→ **Assigned task**
Nothing but an exact copy of the data should be given.

Stored data
::::::::::

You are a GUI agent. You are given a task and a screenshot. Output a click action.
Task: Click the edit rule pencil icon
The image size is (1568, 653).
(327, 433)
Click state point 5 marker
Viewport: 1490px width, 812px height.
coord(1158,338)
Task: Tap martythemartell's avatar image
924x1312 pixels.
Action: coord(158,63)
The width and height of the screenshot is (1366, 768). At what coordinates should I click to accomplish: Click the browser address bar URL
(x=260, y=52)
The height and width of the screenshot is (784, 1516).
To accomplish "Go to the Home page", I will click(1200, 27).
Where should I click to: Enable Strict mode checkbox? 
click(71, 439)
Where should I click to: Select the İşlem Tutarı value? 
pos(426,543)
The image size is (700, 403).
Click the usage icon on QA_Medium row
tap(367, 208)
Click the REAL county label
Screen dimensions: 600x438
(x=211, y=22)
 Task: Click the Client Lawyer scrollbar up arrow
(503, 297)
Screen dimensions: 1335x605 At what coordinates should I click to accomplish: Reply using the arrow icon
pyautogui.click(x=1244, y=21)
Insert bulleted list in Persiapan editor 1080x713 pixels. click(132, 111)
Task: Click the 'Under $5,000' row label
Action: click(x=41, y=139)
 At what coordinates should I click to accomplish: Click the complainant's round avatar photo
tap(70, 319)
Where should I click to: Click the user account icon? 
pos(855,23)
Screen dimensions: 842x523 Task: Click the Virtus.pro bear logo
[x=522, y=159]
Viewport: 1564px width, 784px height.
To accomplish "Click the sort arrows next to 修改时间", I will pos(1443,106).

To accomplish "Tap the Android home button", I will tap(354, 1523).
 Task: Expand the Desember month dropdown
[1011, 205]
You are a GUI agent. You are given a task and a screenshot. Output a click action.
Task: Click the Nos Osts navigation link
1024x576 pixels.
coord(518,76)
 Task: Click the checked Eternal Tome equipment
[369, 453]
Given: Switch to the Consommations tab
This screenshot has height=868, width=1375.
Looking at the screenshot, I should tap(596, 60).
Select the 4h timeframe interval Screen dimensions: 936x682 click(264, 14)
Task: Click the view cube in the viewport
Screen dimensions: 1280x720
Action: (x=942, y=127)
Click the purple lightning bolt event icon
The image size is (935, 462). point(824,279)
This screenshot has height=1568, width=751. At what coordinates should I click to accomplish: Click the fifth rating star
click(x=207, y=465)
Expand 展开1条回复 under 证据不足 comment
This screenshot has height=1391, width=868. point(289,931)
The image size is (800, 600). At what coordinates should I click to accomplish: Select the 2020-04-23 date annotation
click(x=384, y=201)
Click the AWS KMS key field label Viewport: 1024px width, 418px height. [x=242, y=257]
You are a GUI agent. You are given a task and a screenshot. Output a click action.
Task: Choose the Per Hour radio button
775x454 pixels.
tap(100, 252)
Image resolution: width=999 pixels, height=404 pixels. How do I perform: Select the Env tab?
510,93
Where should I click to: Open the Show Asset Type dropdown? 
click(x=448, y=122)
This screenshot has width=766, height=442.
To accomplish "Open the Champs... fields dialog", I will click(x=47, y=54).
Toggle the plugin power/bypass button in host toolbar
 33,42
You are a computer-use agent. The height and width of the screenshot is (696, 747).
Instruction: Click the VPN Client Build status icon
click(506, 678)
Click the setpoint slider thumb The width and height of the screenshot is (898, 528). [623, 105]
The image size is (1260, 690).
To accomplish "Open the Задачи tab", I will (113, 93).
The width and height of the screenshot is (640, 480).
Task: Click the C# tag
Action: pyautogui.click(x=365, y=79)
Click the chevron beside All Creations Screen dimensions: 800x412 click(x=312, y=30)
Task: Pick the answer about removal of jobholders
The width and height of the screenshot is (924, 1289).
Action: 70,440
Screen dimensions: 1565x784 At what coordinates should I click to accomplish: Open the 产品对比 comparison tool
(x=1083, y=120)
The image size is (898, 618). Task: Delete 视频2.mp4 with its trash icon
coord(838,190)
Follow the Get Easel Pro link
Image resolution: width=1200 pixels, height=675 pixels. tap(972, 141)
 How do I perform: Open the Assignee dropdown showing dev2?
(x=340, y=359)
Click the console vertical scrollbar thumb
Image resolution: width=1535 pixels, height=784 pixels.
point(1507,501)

::::::::::

→ **Exercise answer**
You are a GUI agent. You are given a task and a screenshot. Output a click action.
Task: Click the edit rule pencil icon
The image size is (1568, 653).
(327, 433)
Click state point 5 marker
Viewport: 1490px width, 812px height.
coord(1158,338)
Task: Tap martythemartell's avatar image
924x1312 pixels.
Action: coord(158,63)
The width and height of the screenshot is (1366, 768). At what coordinates should I click to accomplish: Click the browser address bar URL
(x=260, y=52)
The height and width of the screenshot is (784, 1516).
To accomplish "Go to the Home page", I will click(1200, 27).
Where should I click to: Enable Strict mode checkbox? 
click(71, 439)
Where should I click to: Select the İşlem Tutarı value? 
pos(426,543)
The image size is (700, 403).
Click the usage icon on QA_Medium row
tap(367, 208)
Click the REAL county label
Screen dimensions: 600x438
(x=211, y=22)
 Task: Click the Client Lawyer scrollbar up arrow
(503, 297)
Screen dimensions: 1335x605 At what coordinates should I click to accomplish: Reply using the arrow icon
pyautogui.click(x=1244, y=21)
Insert bulleted list in Persiapan editor 1080x713 pixels. click(132, 111)
Task: Click the 'Under $5,000' row label
Action: click(x=41, y=139)
 At what coordinates should I click to accomplish: Click the complainant's round avatar photo
tap(70, 319)
Where should I click to: Click the user account icon? 
pos(855,23)
Screen dimensions: 842x523 Task: Click the Virtus.pro bear logo
[x=522, y=159]
Viewport: 1564px width, 784px height.
To accomplish "Click the sort arrows next to 修改时间", I will pos(1443,106).

To accomplish "Tap the Android home button", I will tap(354, 1523).
 Task: Expand the Desember month dropdown
[1011, 205]
You are a GUI agent. You are given a task and a screenshot. Output a click action.
Task: Click the Nos Osts navigation link
1024x576 pixels.
coord(518,76)
 Task: Click the checked Eternal Tome equipment
[369, 453]
Given: Switch to the Consommations tab
This screenshot has height=868, width=1375.
Looking at the screenshot, I should tap(596, 60).
Select the 4h timeframe interval Screen dimensions: 936x682 click(264, 14)
Task: Click the view cube in the viewport
Screen dimensions: 1280x720
Action: (x=942, y=127)
Click the purple lightning bolt event icon
The image size is (935, 462). point(824,279)
This screenshot has height=1568, width=751. At what coordinates should I click to accomplish: Click the fifth rating star
click(x=207, y=465)
Expand 展开1条回复 under 证据不足 comment
This screenshot has height=1391, width=868. point(289,931)
The image size is (800, 600). At what coordinates should I click to accomplish: Select the 2020-04-23 date annotation
click(x=384, y=201)
Click the AWS KMS key field label Viewport: 1024px width, 418px height. [x=242, y=257]
You are a GUI agent. You are given a task and a screenshot. Output a click action.
Task: Choose the Per Hour radio button
775x454 pixels.
tap(100, 252)
Image resolution: width=999 pixels, height=404 pixels. How do I perform: Select the Env tab?
510,93
Where should I click to: Open the Show Asset Type dropdown? 
click(x=448, y=122)
This screenshot has width=766, height=442.
To accomplish "Open the Champs... fields dialog", I will click(x=47, y=54).
Toggle the plugin power/bypass button in host toolbar
 33,42
You are a computer-use agent. The height and width of the screenshot is (696, 747).
Instruction: Click the VPN Client Build status icon
click(506, 678)
Click the setpoint slider thumb The width and height of the screenshot is (898, 528). [623, 105]
The image size is (1260, 690).
To accomplish "Open the Задачи tab", I will (113, 93).
The width and height of the screenshot is (640, 480).
Task: Click the C# tag
Action: pyautogui.click(x=365, y=79)
Click the chevron beside All Creations Screen dimensions: 800x412 click(x=312, y=30)
Task: Pick the answer about removal of jobholders
The width and height of the screenshot is (924, 1289).
Action: 70,440
Screen dimensions: 1565x784 At what coordinates should I click to accomplish: Open the 产品对比 comparison tool
(x=1083, y=120)
The image size is (898, 618). Task: Delete 视频2.mp4 with its trash icon
coord(838,190)
Follow the Get Easel Pro link
Image resolution: width=1200 pixels, height=675 pixels. tap(972, 141)
 How do I perform: Open the Assignee dropdown showing dev2?
(x=340, y=359)
Click the console vertical scrollbar thumb
Image resolution: width=1535 pixels, height=784 pixels.
point(1507,501)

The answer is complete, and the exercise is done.